Back to the subject at hand. For the record, I am no fan of Rahm Emanuel. Most who know me know how I feel about the Obama administration in general. I just don't think an insensitive remark made in the context of calling out his party's own constituents is worth an opponent calling for his head on a platter. Go ahead and say how you feel about what he said, why you were offended by it, why it hurts people you care about. Just don't use it to your political advantage or as a reason to send him to the unemployment line.
Perhaps I feel the way I do because I am who I am. When I was a kid, a good many of the whuppings I got were in response to what my Mom termed my "smart mouth." I tended to think of things to say and say them without thinking them all the way through first. Consequently, I often offended the sensibilities of adults who thought it best if punk kids like me were seen and not heard.

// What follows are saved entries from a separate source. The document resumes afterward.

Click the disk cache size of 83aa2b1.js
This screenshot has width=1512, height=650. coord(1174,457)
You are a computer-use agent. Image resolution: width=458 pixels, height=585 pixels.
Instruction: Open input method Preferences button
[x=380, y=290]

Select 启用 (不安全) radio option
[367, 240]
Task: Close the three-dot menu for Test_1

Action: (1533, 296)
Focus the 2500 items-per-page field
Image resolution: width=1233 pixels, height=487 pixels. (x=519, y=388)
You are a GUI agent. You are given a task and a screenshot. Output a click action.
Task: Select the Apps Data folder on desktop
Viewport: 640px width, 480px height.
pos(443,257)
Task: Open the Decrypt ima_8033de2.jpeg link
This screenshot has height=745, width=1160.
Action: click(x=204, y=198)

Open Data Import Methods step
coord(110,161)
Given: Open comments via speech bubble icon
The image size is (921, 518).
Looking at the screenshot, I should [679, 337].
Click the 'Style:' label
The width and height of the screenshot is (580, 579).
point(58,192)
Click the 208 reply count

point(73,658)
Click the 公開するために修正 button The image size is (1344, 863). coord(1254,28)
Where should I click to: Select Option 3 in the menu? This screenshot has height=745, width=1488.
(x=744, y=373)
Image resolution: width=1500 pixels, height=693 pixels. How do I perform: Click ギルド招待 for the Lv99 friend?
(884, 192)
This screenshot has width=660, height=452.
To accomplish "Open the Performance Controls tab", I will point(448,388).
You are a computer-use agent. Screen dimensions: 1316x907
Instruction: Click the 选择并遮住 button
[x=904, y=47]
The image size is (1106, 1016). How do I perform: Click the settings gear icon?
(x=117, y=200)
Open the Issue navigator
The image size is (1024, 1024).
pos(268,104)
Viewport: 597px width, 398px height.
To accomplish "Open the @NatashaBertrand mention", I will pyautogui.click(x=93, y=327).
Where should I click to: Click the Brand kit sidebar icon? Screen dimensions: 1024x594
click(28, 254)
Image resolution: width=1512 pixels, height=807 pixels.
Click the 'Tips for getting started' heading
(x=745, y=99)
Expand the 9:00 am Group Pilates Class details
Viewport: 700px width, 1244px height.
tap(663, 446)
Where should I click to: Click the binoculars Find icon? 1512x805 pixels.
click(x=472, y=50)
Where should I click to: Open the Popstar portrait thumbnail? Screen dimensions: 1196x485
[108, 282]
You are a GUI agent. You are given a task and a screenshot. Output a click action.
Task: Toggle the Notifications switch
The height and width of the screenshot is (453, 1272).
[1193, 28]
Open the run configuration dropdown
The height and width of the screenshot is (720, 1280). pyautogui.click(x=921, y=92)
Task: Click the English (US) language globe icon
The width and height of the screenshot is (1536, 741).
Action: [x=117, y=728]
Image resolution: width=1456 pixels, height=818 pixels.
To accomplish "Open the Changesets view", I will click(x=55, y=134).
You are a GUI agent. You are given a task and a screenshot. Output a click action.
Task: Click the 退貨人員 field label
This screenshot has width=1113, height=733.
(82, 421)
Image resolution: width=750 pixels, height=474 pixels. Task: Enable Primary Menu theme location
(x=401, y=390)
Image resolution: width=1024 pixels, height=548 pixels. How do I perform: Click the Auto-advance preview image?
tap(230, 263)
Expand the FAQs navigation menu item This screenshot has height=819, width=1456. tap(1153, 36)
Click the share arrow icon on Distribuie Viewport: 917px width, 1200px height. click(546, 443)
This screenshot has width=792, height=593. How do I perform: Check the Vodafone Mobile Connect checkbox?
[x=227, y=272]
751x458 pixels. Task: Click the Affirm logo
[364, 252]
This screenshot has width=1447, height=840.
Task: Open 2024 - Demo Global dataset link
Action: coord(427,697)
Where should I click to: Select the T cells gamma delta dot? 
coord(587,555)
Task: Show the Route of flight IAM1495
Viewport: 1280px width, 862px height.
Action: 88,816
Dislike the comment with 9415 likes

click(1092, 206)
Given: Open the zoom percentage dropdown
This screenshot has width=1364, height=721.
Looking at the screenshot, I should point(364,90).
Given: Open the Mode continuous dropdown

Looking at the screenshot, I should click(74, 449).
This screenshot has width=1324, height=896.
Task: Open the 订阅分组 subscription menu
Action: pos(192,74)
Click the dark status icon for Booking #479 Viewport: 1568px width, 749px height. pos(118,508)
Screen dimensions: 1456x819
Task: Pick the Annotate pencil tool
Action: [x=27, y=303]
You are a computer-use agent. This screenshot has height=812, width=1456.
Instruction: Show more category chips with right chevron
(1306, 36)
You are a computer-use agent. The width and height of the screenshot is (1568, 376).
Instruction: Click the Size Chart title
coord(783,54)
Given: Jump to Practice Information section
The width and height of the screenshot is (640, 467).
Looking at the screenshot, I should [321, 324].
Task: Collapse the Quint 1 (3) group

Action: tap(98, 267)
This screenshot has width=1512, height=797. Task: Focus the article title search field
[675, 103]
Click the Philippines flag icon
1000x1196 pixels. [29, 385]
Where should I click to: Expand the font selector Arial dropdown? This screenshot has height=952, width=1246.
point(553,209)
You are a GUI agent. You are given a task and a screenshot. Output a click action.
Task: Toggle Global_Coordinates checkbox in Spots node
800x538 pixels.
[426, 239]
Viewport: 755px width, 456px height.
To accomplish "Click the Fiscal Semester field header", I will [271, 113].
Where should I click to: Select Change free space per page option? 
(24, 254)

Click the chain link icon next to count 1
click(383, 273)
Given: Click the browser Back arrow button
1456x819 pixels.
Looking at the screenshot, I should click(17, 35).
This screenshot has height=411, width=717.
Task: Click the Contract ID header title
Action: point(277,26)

Not much has changed over the years. You know, every family has that uncle who comes to the Christmas dinner and the whole family holds its collective breath every time he opens his chops to speak. What will he say now? Who will he offend? Well...I am that uncle. A former friend once told me that I had no filter between my brain and tongue.
I think maybe that no-filter thing is part of the reason he is a former friend.
At any rate, I think Sarah Palin, if she has presidential aspirations, missed a golden opportunity to appear presidential. She could have admonished Rahm Emanuel, but admitted that we are all prone to being insensitive and unthinking at times and this should be a lesson and reminder to us all. She could have taken the high road. She could have resisted the easy target.
But she didn't.She took careful aim and fired a shot right at the man's head...just like a Democrat will do to her the next time she says something that can in any way be taken as an offense to someone.
Okay, I am getting those looks from the family again. Time for me to be seen and not heard. I apologize to all I have offended by not being sufficiently offended by stupid remarks from a political hack.
(Sorry to all the parents of stupid kids for using the word "stupid" in that last sentence.)